Netanyahu provokes criticism
Netanyahu visited some of the injured in hospital on Monday. He said Israel needed to prepare to face a different threat. "I think the most important thing we need to understand is that we are under a new kind of attack. An attack by a lone assailant who is inspired, and on the spur of the moment decides to act, in this case, a ramming attack," he told reporters.
Mohammed Qunbar, the attacker's cousin, said Fadi lived a normal life but carried out the attack as a result of Palestinian anger over Israeli encroachment at Jerusalem's most sensitive holy site. Jews revere it as the Temple Mount, and Muslims call it the Al-Aqsa Mosque.

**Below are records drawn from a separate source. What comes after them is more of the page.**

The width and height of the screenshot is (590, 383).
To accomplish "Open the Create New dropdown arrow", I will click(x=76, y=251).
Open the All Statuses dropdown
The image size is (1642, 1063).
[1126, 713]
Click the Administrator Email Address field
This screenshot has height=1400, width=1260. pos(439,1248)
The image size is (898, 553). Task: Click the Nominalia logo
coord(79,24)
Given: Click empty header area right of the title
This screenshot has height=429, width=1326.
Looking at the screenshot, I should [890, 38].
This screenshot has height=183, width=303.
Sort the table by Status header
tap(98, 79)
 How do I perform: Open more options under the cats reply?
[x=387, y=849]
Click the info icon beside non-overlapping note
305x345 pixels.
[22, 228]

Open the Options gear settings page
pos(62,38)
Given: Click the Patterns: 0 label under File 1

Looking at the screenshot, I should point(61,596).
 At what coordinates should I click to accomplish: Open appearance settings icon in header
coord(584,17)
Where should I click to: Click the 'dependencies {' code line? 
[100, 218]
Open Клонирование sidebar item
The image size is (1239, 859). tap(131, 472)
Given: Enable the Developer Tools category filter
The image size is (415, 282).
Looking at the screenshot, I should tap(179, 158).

"What happened is a normal thing," Qunbar said of his cousin's attack. "After all, this is a response to what is happening at Al-Aqsa. He was very connected to Al-Aqsa."
Also on Monday, Netanyahu's office said the prime minister had cancelled his trip to the World Economic Forum in Davos, Switzerland which starts next week. It was unclear if the cancellation was linked to the ongoing police investigation over allegations Netanyahu improperly accepted gifts from high-profile figures in international business and Hollywood in return for favors. The prime minister has denied any wrongdoing.